The Environmental Protection Agency is ready to spend $19 million to cleanup 30 years of toxins found on a Wall Township site traced to a pair of former dry cleaners, the agency announced.
The EPA has proposed a plan to clean up contaminated soil and groundwater at the White Swan/Sun Cleaners Superfund site in the area of Sea Girt Avenue.
The area was added to the national Superfund list – marking it as one of the most toxic sites in the country -- in 2004 because of chemicals found in the soil and ground water. The EPA has identified contamination extending eastward toward the Atlantic Ocean about a mile wide and two miles long, the agency says.
The former White Swan Cleaners on Sea Girt Avenue and the former Sun Cleaners on the Manasquan Circle operated between 1960 and 1991 and are responsible for releasing decades worth of harmful chemicals in the area, which includes commercial and residential properties in Wall, Manasquan and Sea Girt, the agency says.
“This is an astonishing toxic legacy that the EPA is addressing." EPA Regional Administrator Judith A. Enck said in a release. “Thirty years of operation by local dry cleaning companies have left a toxic contamination that will cost $19 million to address.”
The EPA has scheduled a public meeting to discuss their cleanup plans on Tuesday, Aug. 27 at Wall Township’s municipal hall, 2700 Allaire Road. It’s set to begin at 7 p.m.
The contamination was discovered in 1997 when a resident of Magnolia Avenue in Wall reported to the Monmouth County Health Department high levels of contamination discovered in three private irrigation wells during testing in 1990. The county health department confirmed the contamination and tested four others, finding contamination there as well, according to agency documents.
Soil samples at the two dry cleaners traced the source of the contamination there.
During testing of the two cleaners’ sites, the DEP determined that the air quality of the surrounding area might also be compromised and it began, 1999, to test the air in residences and commercial buildings, DEP documents say.

Activity: According to the Wall Township cleanup article, in what year was the site added to the national Superfund list?

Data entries
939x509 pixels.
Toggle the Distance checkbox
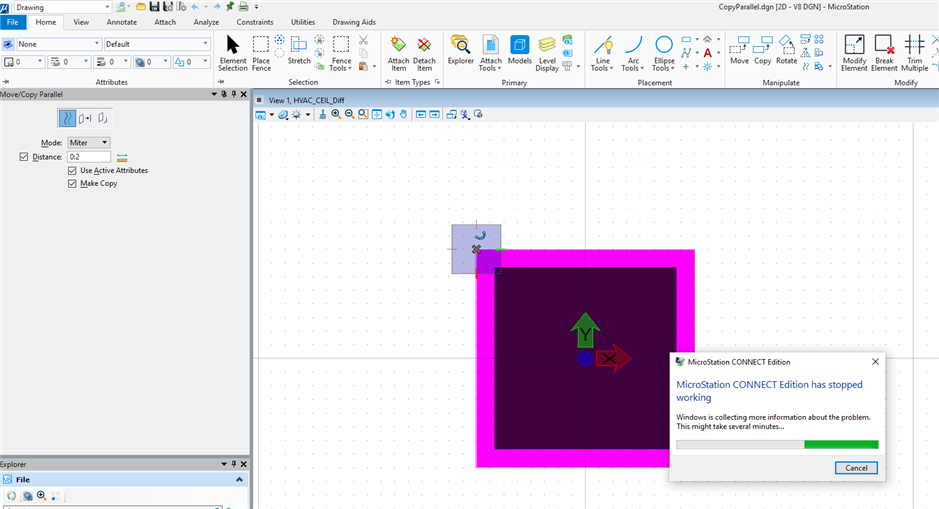coord(24,157)
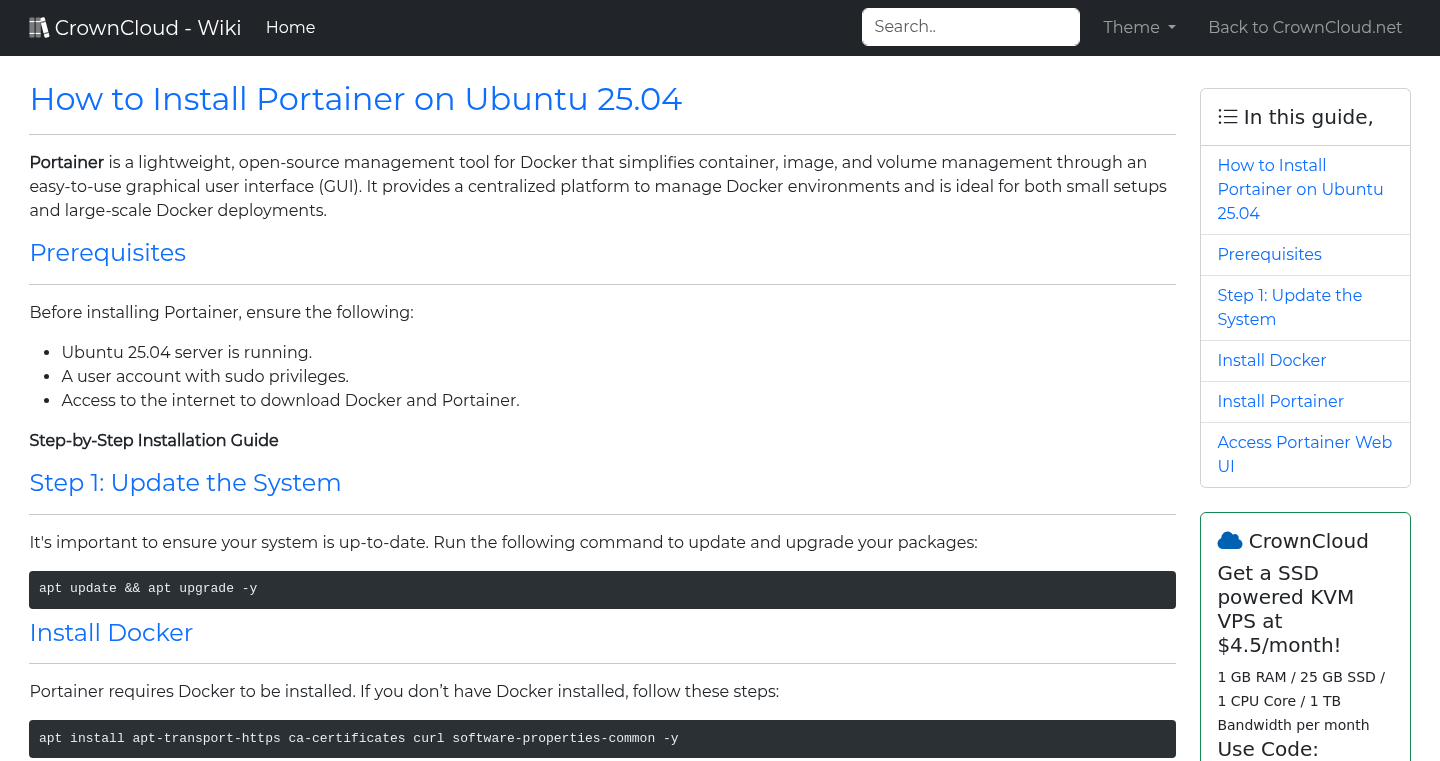This screenshot has width=1440, height=761.
Task: Click the 'Step 1: Update the System' page heading
Action: [185, 483]
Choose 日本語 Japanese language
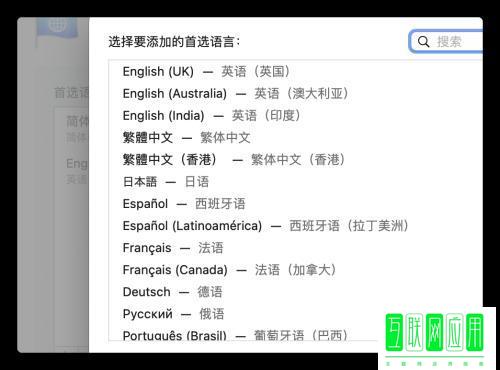Screen dimensions: 500x370 click(295, 182)
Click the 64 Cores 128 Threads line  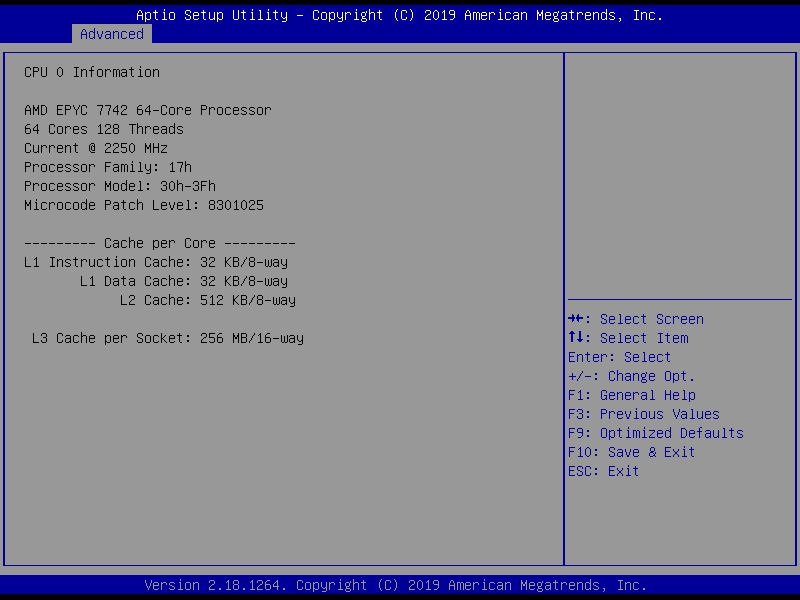click(x=104, y=129)
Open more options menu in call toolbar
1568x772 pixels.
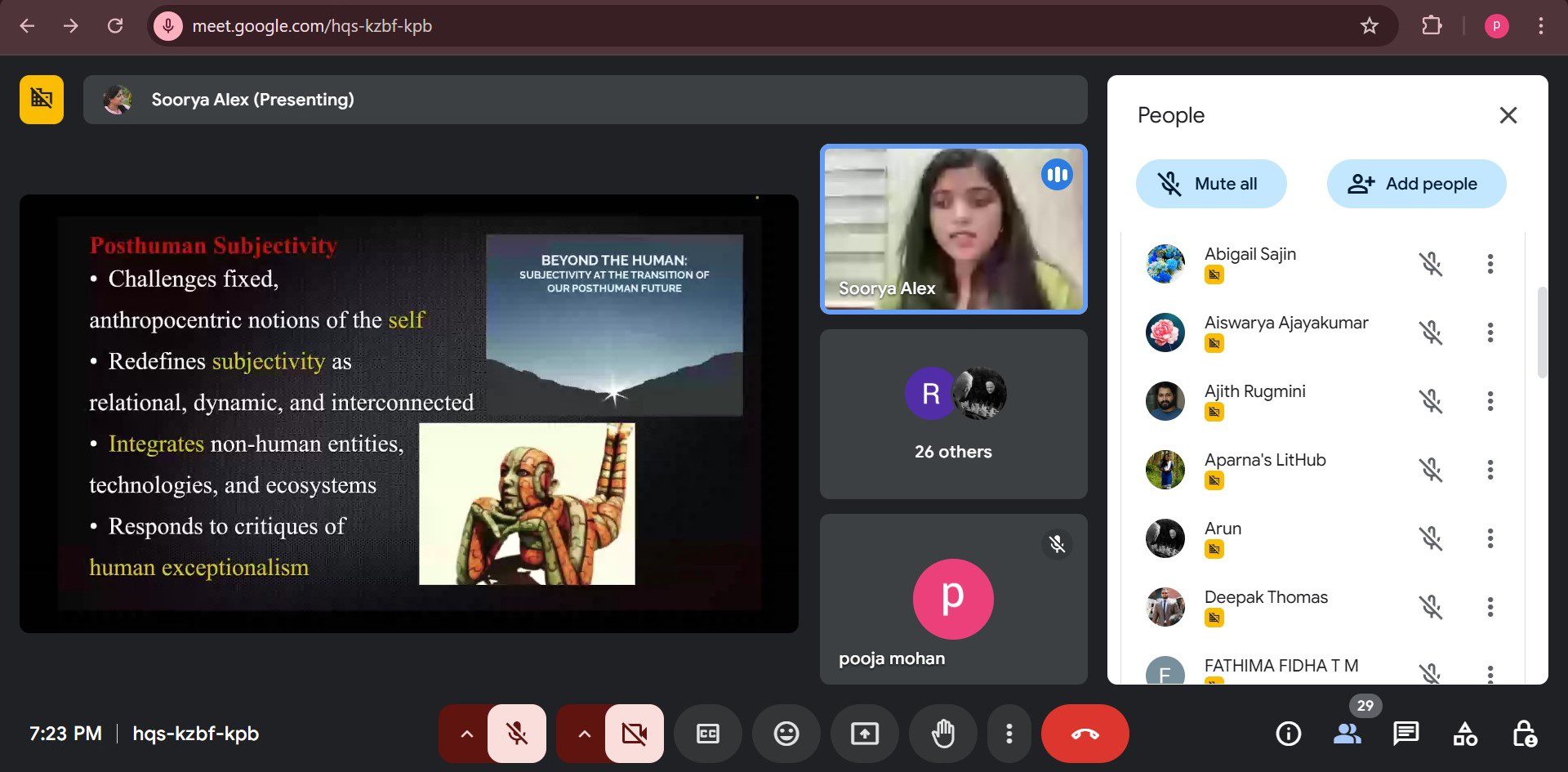(x=1009, y=734)
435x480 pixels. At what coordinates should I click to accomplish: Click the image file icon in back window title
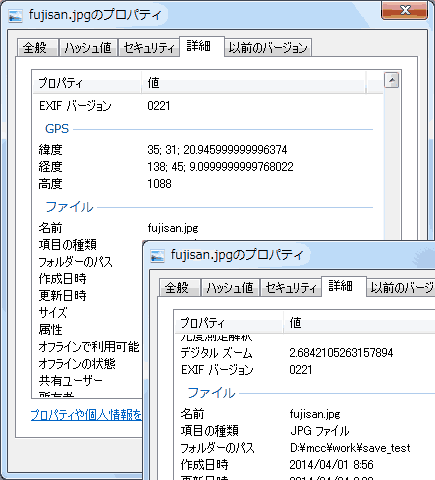[15, 16]
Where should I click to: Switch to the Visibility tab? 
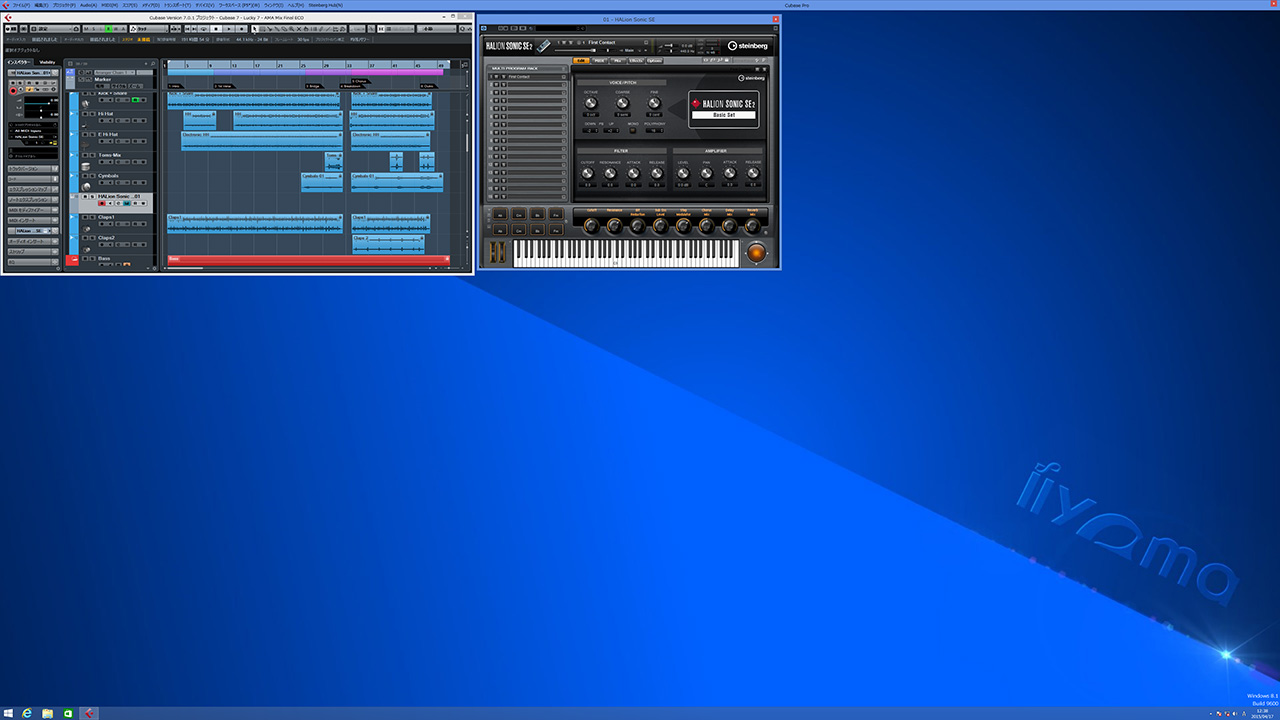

Response for this exercise: 2004